9 Comments Post a comment
  1. Ken #

    A very interesting question. If we answer it honestly, I suspect it reveals much about ourselves. It is worth pondering for a while.

    Speaking ecologically, I wish that God had not promised to the make the descendants of Abraham as numerous as the stars. I am really thinking of humanity here, rather than literally the descendants of Abraham. The planet cannot survive with so many of us. Surely, God would not have promised that if he had read Darwin first.

    February 7, 2012
  2. James #

    Interesting indeed!! Did your son come up with sleep wish? That’s a good one.
    Mine would be pragmatic as well. If humanity had never discovered the joys of alcohol and general intoxication, we would have been spared more death, destruction and abuse than all of the wars combined- by orders of magnitude.

    February 7, 2012
    • Larry S #

      James, we’d just be smoking grass
      oooppps lots of people are doing that already!

      – do away with one addictive substance – we’d just go hard at another.

      – I thought about Ryan’s question and decided that I’m too scared to think of an answer. I’d screw things up worse than they are already.

      February 7, 2012
  3. Paul Johnston #

    …”Have you come here for forgiveness”…. 🙂

    I wish our faith did a better job helping us understand the infinite totality of God’s forgiving grace; His relentless loving, forgiving persuit of us. He forgives me, He forgives you, He forgives them.

    I remain determinedly optimistic about people. People at peace with themselves, offer peace. People in love with themselves, love others. Forgiven people, forgive others.

    The limitless bounty of God’s forgiving grace is the foundation upon which all true human repentance and reform occur.

    His gift of forgiving grace and our acceptance of the gift shall make us perfect as He is perfect.

    February 7, 2012
  4. A cure for cancer tops my list.

    February 7, 2012
  5. Kara #

    I think my one wish would be that we had the ultimate conviction of God’s love for us – could you imagine a world where Christians acted out of that heartfelt conviction?

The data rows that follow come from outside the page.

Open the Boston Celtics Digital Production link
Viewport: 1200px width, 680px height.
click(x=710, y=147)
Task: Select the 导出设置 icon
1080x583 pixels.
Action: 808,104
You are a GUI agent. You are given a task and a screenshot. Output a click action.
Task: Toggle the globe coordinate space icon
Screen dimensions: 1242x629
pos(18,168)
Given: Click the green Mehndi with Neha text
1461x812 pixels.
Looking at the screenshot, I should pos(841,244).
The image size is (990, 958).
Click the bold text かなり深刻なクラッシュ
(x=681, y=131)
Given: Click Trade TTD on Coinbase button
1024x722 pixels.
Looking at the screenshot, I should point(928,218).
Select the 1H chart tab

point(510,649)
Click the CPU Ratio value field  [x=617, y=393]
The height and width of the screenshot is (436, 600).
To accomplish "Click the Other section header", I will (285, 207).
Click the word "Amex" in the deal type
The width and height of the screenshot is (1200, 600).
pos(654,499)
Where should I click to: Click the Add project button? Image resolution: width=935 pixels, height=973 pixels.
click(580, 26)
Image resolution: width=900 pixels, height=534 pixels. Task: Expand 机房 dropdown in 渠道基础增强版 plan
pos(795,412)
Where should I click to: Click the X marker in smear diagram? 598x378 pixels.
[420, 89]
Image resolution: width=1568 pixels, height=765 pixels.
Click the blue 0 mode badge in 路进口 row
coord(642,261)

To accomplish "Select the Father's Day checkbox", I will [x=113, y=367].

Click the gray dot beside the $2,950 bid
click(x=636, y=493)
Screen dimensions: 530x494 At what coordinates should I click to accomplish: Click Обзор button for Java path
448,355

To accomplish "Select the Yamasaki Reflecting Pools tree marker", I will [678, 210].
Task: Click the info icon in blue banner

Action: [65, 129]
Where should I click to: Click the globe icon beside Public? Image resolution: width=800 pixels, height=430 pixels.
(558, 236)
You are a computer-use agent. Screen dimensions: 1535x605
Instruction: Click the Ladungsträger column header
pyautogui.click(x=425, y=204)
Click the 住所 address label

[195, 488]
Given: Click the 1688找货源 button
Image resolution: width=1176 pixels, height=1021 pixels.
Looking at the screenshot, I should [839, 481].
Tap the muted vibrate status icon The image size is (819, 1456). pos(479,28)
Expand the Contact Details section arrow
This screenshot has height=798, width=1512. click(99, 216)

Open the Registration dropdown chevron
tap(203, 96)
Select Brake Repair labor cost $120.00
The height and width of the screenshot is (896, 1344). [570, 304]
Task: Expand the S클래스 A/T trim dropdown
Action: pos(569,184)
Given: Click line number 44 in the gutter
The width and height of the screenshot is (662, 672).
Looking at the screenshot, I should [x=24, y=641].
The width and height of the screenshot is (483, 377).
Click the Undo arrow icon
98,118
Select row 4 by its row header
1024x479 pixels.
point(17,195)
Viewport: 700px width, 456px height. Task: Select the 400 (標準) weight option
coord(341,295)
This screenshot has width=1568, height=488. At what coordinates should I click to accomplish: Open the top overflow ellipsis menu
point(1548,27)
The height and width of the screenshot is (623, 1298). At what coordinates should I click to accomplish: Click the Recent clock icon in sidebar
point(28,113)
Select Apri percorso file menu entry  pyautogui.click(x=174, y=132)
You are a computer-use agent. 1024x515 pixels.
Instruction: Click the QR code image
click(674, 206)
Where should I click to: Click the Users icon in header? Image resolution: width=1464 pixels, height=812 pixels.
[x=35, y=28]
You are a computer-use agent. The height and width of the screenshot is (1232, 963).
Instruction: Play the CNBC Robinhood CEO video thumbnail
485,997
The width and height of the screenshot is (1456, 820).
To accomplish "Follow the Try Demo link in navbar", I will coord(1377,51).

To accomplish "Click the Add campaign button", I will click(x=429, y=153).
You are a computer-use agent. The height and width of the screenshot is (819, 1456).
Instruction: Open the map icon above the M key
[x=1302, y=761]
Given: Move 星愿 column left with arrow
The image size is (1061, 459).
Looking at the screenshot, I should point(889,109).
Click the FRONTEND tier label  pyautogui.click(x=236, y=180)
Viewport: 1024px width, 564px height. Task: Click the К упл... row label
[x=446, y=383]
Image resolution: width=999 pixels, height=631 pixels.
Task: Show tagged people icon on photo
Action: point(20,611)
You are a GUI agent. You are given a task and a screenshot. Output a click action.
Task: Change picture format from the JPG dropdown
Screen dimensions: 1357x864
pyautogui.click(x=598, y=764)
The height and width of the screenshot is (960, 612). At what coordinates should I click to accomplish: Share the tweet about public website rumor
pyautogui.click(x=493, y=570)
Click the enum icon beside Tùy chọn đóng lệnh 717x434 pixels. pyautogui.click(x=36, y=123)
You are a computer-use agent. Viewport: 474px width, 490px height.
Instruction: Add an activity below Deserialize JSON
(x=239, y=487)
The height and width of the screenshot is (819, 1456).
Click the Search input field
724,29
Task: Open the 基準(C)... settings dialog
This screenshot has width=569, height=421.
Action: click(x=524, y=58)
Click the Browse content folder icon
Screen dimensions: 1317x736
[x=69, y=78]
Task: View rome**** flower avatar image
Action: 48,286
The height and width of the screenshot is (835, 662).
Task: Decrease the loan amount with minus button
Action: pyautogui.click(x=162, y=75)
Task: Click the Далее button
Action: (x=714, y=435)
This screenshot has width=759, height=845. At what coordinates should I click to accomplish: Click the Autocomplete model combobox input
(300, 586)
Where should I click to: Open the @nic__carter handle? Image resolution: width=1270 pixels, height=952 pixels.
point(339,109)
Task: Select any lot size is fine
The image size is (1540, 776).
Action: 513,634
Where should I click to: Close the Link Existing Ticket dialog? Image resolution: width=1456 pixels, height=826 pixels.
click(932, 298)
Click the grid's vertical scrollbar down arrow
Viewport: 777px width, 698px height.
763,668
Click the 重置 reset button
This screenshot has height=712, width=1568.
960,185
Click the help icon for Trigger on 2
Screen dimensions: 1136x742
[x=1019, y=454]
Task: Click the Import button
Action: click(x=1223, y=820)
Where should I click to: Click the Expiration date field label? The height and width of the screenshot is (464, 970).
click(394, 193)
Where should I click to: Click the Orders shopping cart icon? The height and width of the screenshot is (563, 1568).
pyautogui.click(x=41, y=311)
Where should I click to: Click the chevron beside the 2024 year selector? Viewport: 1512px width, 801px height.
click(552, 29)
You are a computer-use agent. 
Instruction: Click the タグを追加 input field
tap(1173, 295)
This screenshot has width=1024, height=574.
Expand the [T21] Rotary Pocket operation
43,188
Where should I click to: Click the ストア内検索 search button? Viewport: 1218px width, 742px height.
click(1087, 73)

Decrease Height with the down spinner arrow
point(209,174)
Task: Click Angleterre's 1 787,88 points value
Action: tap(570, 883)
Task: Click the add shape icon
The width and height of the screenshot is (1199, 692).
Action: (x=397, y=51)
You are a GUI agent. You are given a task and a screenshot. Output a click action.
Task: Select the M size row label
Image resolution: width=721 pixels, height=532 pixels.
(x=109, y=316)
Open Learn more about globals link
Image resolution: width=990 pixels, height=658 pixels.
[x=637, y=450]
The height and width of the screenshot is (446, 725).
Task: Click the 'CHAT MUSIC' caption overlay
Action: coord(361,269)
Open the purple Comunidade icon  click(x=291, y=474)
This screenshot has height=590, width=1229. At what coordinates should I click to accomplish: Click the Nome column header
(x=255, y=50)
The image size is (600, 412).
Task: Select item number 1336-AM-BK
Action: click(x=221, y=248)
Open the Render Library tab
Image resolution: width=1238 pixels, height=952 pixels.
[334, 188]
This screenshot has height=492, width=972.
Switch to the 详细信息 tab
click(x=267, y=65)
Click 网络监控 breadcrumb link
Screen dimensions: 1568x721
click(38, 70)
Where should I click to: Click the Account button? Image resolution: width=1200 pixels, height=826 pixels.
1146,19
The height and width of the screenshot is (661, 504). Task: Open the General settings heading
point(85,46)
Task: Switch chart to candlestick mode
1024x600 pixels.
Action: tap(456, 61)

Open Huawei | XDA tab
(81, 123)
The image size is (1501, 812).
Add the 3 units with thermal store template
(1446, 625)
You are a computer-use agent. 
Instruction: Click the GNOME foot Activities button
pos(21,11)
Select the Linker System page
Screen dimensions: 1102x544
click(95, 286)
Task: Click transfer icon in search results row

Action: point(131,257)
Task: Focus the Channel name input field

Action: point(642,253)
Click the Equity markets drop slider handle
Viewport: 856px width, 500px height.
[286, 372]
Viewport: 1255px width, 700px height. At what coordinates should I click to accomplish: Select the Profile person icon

The times when I have been in that place (in a spiritual high kind of a way)…well, I think I could and would do anything He asked, and do so out of a place of absolute love for the place and people He created. Hmm. My food for thought for the day – why is it I (and others I have talked to) don’t rest in that place? Hmm indeed. Thanks Ryan – I will be spending some time wrestling that one through!!

    February 7, 2012
  6. Ernie #

    I wished we could shorten up the Old Testament. It’s real life stories are fine but with pages and pages of violence, wars, deceitful sex, power and control, etc.etc., one could think this is accepted behaviour.
    I believe it would be more constructive and a whole lot simpler if we could learn to dump the rules and follow a “Christattitude” instead

    February 7, 2012
  7. My initial thought was get rid of all the diversity in interpretation and practice. But then I realized, in many ways, I like Christianity’s diversity. It expresses the “God in history” you mention and which I explain in my own post on masculinity. Instead, I’d get rid of the violence that results from our diversity. This phrase comes to mind (which I just happened read again this morning): “Let the Christians of the world agree that they will not kill each other.”

    February 7, 2012
  8. Thanks everyone! A very interesting mix of responses… Some would alter the structure of reality, others would alter our capacities for living well the way things are, while still others would be somewhere in between.

    If living the gospel is, as someone smart whose name I can’t remember right now has said, “allowing the future to break into the present,” then I suppose we need a bit of all three options. Pragmatism for the present, imagination for the future, and creativity, insight, and a whole lot more, no doubt, for figuring out how to bring the two together.